Un hombre compró para sus hijas una chinchilla como animal de compañía. No eligió un bicho tan extraño al azar. El hámster de las pequeñas había muerto de acuerdo con las implacables leyes de la longevidad, y el drama doméstico fue de tal calibre que el padre se aseguró de que la siguiente mascota viviera muchos años. “Las chinchillas pueden alcanzar los 25, así que no lo dudé”.

Lo que ignoraba D. es que, además de longeva, una chinchilla es adusta y porculera. Un bicho indomable al que no se le puede poner una correa para pasear ni te sale a recibir con alborozo cuando llegas a casa.

D.,  que anoche me contaba la historia en un banco de la calle donde la profusión de relatos encadenados retrasó la despedida, se dio cuenta de que se había casado con un ser desabrido que podría terminar acompañando su vejez, según las estadísticas de supervivencia, de modo que se empleó a fondo en seducir a su nueva compañera de vida, a la que acariciaba con ternura por la noche, cálidamente instalados ambos en el sofá.

Pero es sabido que un tigre no se convierte en un lindo gatito por amor, y la desagradecida Chinchi, así se llamaba la mascota, burlaba a menudo la seguridad de su jaula. De manera que D. claudicó y le buscó un destino acorde con su naturaleza salvaje. El hogar de un amigo que convivía con 43 chinchillas, una de ellas desparejada. “Imagino que debe ser muy feliz en semejante compañía. Las chinchillas son fieles a sus parejas toda la vida”.

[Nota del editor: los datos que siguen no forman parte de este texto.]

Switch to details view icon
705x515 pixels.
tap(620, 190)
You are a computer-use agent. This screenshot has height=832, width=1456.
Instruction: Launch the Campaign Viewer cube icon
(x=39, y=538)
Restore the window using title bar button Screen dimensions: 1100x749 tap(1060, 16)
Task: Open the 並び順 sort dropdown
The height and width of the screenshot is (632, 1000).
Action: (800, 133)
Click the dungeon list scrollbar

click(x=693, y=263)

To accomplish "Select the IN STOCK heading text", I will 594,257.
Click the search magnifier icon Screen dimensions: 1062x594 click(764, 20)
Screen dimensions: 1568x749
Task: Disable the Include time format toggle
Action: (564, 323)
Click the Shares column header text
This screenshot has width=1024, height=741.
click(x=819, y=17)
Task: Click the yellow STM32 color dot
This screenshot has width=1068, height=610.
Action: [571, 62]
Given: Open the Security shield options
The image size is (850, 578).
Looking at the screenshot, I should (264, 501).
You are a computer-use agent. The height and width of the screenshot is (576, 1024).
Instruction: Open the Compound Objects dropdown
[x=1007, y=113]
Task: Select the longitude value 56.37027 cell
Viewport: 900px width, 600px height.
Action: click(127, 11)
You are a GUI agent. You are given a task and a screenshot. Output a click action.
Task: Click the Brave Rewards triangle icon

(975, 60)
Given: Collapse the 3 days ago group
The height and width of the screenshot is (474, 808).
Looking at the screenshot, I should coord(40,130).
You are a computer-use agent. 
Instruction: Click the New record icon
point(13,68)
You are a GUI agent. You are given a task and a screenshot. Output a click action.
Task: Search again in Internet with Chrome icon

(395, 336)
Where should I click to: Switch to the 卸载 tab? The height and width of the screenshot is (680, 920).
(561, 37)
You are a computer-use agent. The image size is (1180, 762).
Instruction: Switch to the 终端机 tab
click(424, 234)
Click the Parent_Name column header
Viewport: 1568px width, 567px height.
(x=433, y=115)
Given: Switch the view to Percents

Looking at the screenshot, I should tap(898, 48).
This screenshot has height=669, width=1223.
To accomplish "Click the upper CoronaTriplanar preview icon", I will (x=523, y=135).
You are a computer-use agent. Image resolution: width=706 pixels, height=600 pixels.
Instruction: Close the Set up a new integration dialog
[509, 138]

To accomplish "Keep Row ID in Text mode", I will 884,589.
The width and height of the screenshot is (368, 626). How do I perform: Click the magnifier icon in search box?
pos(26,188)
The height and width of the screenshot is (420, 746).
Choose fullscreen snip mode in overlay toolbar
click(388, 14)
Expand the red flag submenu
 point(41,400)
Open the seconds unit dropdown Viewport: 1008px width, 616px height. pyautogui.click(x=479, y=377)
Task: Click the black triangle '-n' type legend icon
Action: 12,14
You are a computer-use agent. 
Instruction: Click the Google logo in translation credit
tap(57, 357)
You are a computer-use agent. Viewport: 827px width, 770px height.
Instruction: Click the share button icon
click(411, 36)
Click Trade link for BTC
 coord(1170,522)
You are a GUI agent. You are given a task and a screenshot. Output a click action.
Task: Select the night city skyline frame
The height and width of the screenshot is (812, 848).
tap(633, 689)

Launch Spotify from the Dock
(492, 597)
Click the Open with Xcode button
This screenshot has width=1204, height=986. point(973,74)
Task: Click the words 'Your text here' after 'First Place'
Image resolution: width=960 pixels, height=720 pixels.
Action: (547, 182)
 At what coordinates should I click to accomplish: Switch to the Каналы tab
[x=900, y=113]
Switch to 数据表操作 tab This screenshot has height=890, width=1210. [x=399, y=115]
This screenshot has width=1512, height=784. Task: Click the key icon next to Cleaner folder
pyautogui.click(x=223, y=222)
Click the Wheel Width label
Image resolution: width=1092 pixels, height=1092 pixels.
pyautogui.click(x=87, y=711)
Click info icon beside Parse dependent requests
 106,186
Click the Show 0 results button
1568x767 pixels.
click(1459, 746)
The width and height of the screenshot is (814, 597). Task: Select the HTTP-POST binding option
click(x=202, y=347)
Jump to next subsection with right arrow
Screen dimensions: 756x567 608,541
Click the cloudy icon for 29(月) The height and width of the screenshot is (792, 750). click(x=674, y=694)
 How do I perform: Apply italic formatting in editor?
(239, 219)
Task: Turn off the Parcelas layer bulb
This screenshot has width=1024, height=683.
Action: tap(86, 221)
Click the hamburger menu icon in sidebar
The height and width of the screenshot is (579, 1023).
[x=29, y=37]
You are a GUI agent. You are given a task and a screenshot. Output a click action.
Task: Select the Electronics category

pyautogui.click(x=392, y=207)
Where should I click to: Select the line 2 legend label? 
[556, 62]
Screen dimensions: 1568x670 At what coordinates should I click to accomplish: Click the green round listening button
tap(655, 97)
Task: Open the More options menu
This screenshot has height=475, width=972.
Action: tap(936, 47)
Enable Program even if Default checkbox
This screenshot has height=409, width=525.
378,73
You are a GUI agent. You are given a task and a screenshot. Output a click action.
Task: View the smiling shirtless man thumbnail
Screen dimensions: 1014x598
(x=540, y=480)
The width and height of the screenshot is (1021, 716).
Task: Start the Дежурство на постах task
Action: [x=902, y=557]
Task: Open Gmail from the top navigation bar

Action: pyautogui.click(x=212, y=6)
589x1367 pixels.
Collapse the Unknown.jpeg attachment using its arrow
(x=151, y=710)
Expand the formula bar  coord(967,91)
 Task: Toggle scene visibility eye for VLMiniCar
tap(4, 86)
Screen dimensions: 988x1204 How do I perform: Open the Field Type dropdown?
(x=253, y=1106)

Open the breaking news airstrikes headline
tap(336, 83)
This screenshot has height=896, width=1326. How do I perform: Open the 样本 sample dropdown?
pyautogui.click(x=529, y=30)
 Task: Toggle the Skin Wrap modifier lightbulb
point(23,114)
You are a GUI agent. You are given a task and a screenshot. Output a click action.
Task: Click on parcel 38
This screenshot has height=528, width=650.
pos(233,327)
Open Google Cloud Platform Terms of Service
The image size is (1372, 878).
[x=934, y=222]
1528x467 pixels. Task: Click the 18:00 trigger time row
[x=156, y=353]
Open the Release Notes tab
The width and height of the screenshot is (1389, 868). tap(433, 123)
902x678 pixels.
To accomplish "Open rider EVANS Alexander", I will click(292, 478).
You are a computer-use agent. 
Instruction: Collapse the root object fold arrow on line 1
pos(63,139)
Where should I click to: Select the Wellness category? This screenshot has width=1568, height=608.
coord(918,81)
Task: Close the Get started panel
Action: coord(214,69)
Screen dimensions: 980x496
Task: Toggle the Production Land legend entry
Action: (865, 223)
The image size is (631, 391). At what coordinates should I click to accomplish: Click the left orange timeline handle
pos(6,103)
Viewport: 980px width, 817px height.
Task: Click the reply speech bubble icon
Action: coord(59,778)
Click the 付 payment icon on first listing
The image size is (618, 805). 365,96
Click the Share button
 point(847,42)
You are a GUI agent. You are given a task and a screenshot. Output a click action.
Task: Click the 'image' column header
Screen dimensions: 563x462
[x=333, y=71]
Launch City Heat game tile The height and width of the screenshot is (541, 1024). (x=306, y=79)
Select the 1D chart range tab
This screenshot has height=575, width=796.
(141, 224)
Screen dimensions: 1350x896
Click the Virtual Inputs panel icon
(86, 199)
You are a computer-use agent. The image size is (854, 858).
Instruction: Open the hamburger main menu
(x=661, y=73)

Pero esto no va de mascotas, ni siquiera de fidelidad, sino de desabridos porculeros. De esas personas que se vienen arriba mordiendo la mano que le saluda con educación. Anoche un chinchillo calvo y estirado llegó a un cóctel social en una terraza bellísimamente adornada que estrenaba temporada, la del hotel Ritz de Madrid, donde sonaba una orquesta y los corrillos brujuleaban hablando de esto y de lo otro con vocación de Gatsbys que invocan a un verano que se resiste a llegar. El hombre, mediocre glosador del bont vivantismo, saludó con displicencia afectada para pasar a comentar lo que “no le había gustado nada” de la revista donde se dejan el alma dos de las invitadas a la soirée. Su performance grosera, muy calculada, incluía fingir no conocer a otro asistente e ignorar a los demás. Una de las agraviadas asumió el empellón con sonrisa algo forzada. La otra contuvo a duras penas las ganas de pegarle un empujón que derramara su copa de champán sobre la americana celeste y relamida como su dueño.

Terraza del Hotel Ritz, Madrid

Pensé que ese chinchillo pedía a gritos el ostracismo social. Ser condenado a una jaula con candado y cristal de alto blindaje durante no menos de un cuarto de siglo, alimentado sólo de vino Don Simón. Pensé que muchos groseros tienen suerte de mezclarse con personas educadas que entienden la cortesía como una de esas bellas artes. Pensé que lo que evita la confrontación son ciertos convencionalismos que sí, destilan artificio, pero nadie dijo que al salvaje hubiera que dejarlo suelto una noche de mayo con boleros y chachachá.

Luego pensé que debo insistir más en una de esas lecciones con las que machaco a las Chukis a menudo: “Si no tienes nada agradable que decir, no digas nada”. Y además pensé que el buen salvaje de Locke y de Rousseau era mucho más civilizado y menos peligroso que aquel que se reviste de un halo de dignidad y se perfuma con Moet Chandon para luego escupir por las esquinas de un salón de baile con árboles iluminado por la luna. Y, poco antes de dormirme, pensé que la chinchilla es el buen salvaje y el chinchillo una especie a extinguir a golpe de indiferencia.